Bright Stream: In the present day, ABT is the home of resident choreographer Alexei Ratmansky, one of today's leading creator of story ballets worldwide. The comedy of Bright Stream was hilariously rendered by Clinton Luckett and Daniil Simkin who has a flair for slapstick and a pretty fair ability to pull off a double pirouette in pointe shoes.

Giselle: Maria Kochetkova stepped in for the injured Polina Semionova, which made me wonder … will she be asked to join ABT? She danced the Giselle excerpt like a star with Stella Abrera as her Myrtha. Kochetkova would be a welcome partner for Daniil Simkin but there are also all those great soloists already in the company. 

Manon: The pas de deux from Manon was given special poignancy by Julie Kent and Marcelo Gomes. Kent is nearing the end of her long lasting career. I first saw MacMillan’s ballet back in the seventies with Natalia Makarova and this pas de deux is the essence of the rapture of dance. You had to feel sorry for Misty Copeland in her Swan Lake finale that followed this indelible moment because the crowd loved Kent’s performance so much that it made Copeland’s performance anti-climactic. Farewell, Julie!

La Bayadère: The entrance of the women’s corps de ballet into the Kingdom of the Shades is the essence of classical ballet from the Romantic era. Gliding ballerinas, all in white tutus, moonlight, and all the arabesques you could ever want. This is the stuff of dreams and it conveys a transcendental image of ballet that reminds us how incredible it is that dancers can move like this.

Piano Concerto #1: What on Earth do they put in Skylar Brandt’s Cheerios to enable to her move at such demonic speed? She danced with such breathtaking velocity that it was hard to believe she didn’t crash. But she was always under control and was a joy to see in Ratmansky’s bravura ballet.

La Sylphide: James Whiteside is one of the names you frequently hear when women talk honestly about who their favorite dance partner is. He is charismatic, athletic and sometimes heroic. You never think about Erik Bruhn when watching Whiteside in this variation.

Tchaikovsky Pas de Deux: This was Paloma Herrera’s turn in the spotlight and it was yet another high point. She was not an iota less thrilling to watch than she was twenty years ago. She still expresses her exuberant joy at being a dancer and she will be sorely missed. Farewell, Paloma!

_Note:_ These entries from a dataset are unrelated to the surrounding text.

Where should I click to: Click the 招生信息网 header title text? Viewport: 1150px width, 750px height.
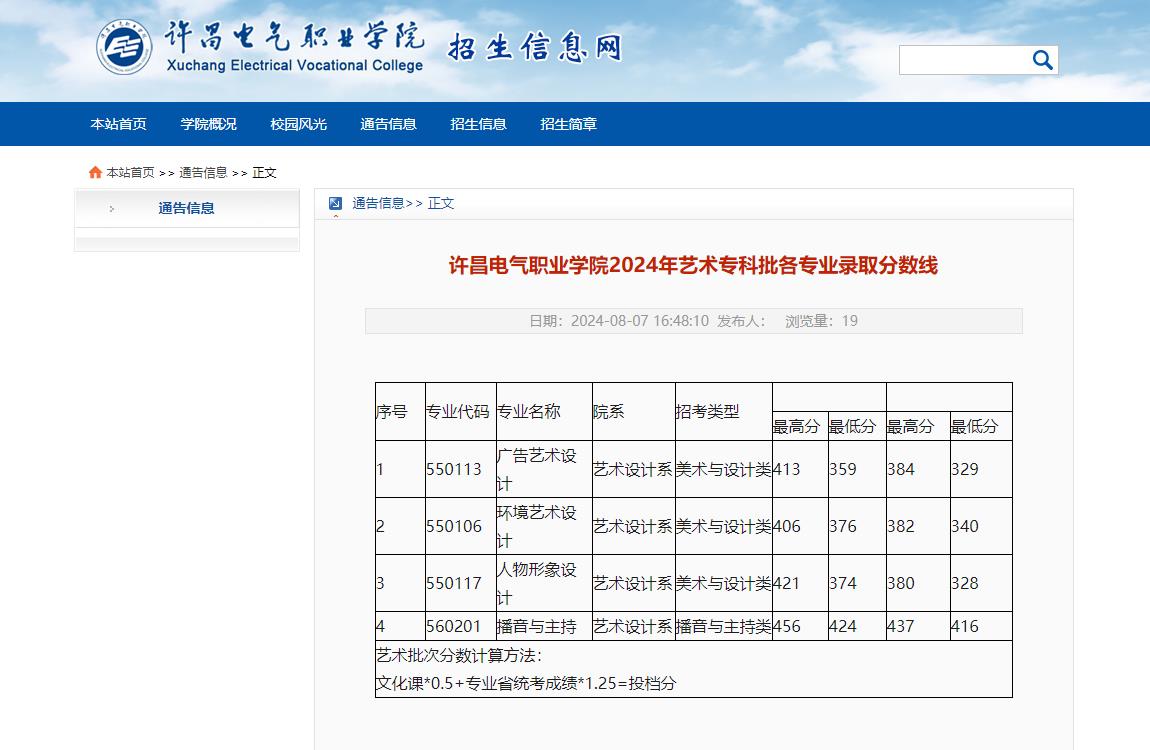534,48
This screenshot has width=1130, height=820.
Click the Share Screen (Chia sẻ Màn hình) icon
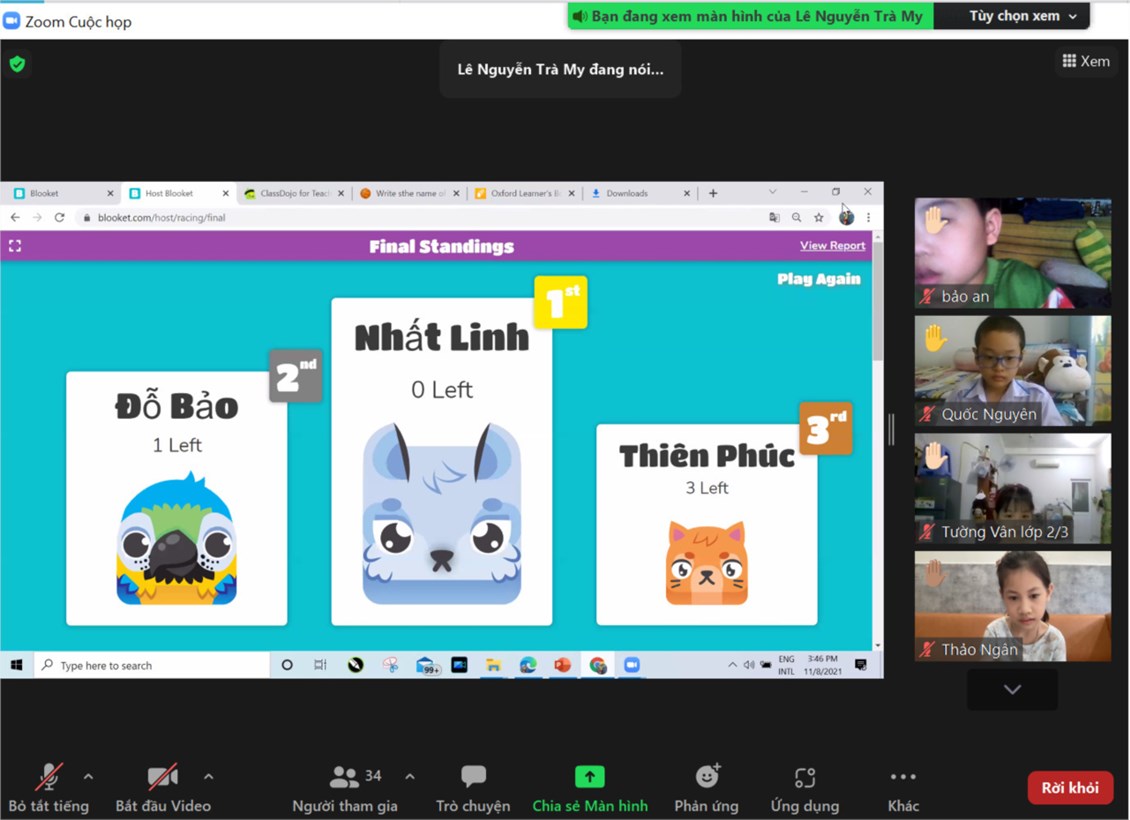pos(589,777)
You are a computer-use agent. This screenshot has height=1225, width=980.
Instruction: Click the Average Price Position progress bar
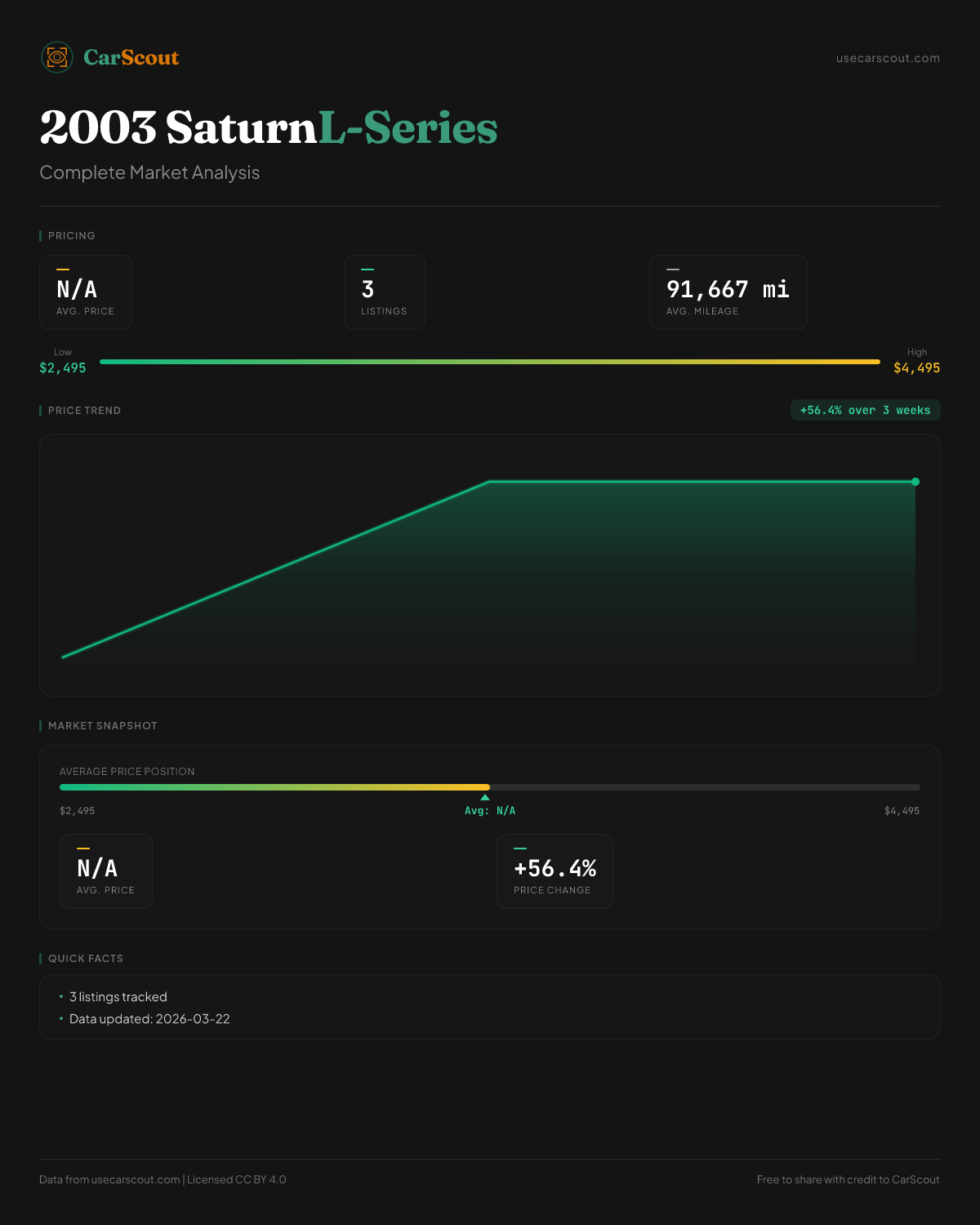(x=490, y=787)
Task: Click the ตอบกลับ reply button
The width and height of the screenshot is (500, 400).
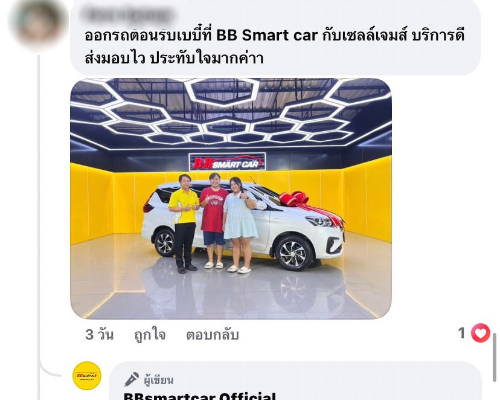Action: [x=212, y=335]
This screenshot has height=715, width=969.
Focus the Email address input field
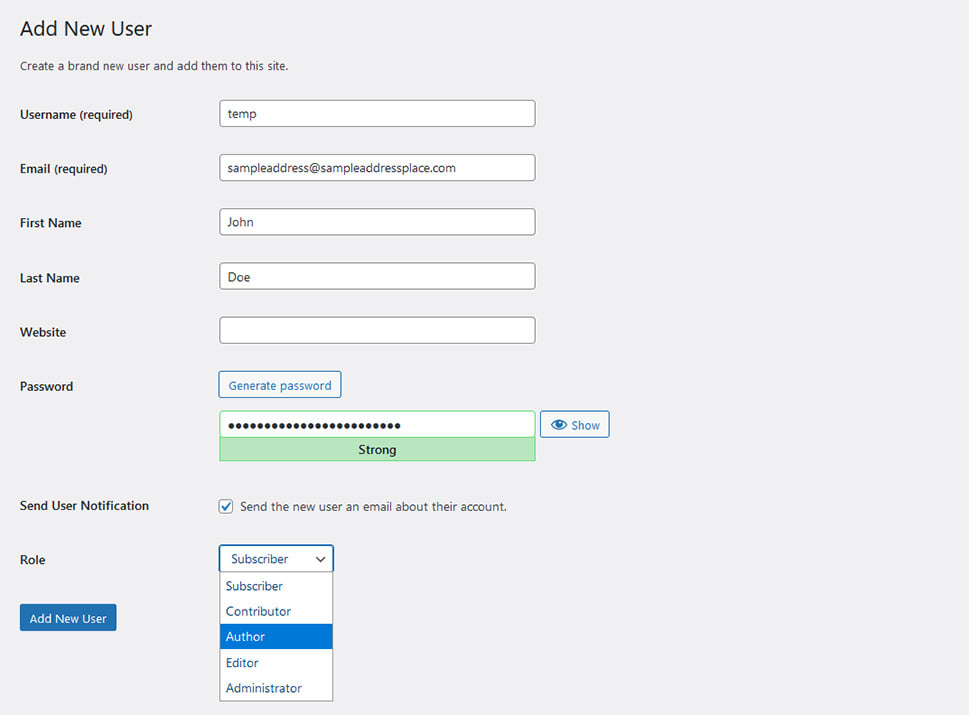(377, 168)
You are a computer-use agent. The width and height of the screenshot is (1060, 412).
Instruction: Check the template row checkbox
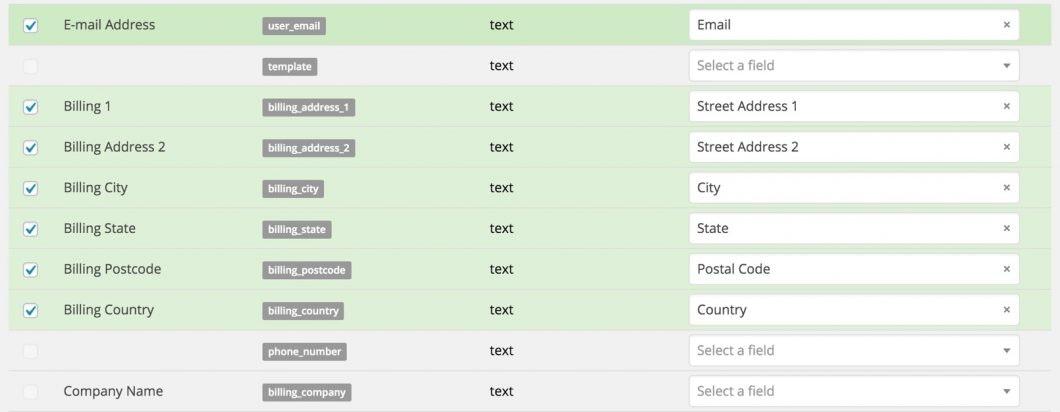(x=30, y=66)
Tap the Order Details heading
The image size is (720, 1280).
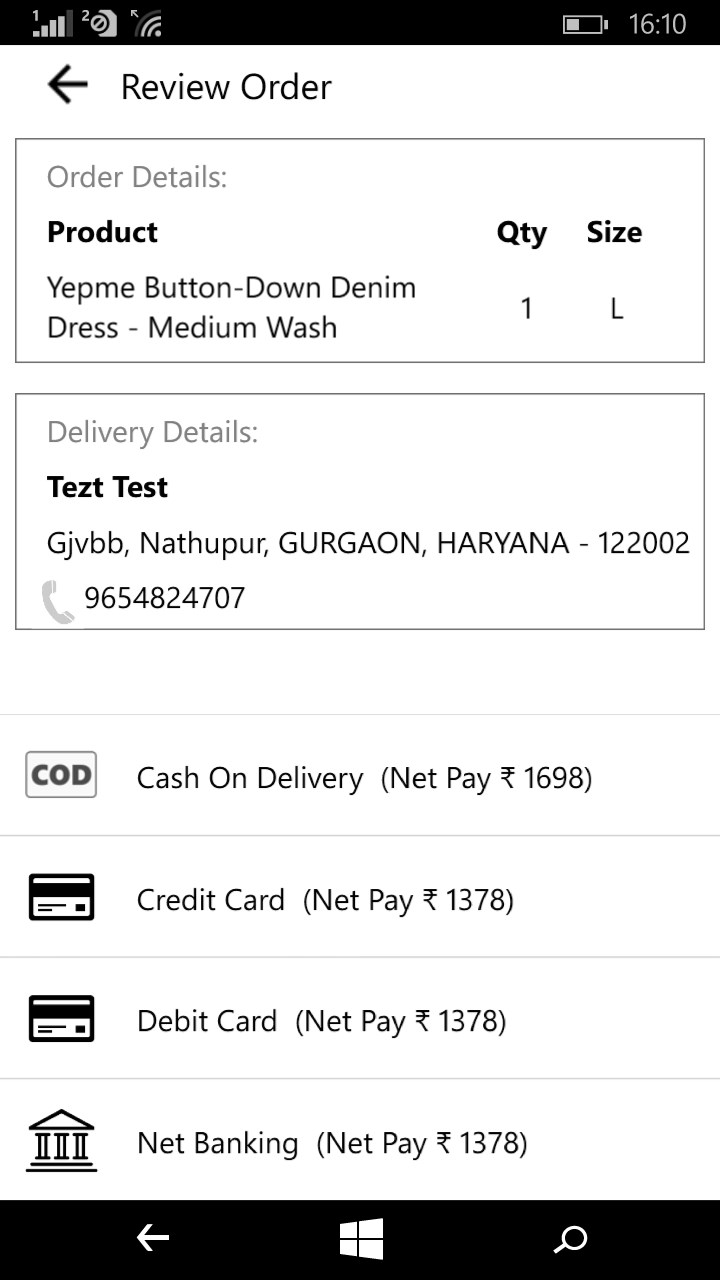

Theme and Variations: Sarah Lane and Joseph Gorak got the nod for the climactic closing role of this great gala night. Lane, a top soloist, was up to the challenge and made it clear that she’s ready for principal roles. She was radiant, commanding and glamorous. Brava, Sarah.

If the excess emotion and energy of the evening occasionally overflowed and led to a few flubs, you have to forgive and forget because this night was about paying homage. Lucia Chase and Oliver Smith created this company to embrace the classics as well as to engage the best of contemporary choreographers and the gala did a great job of celebrating that legacy. ABT has always been a place where stars shine brightest and this night had a whole constellation of them. It was a privilege to be a part of this celebration.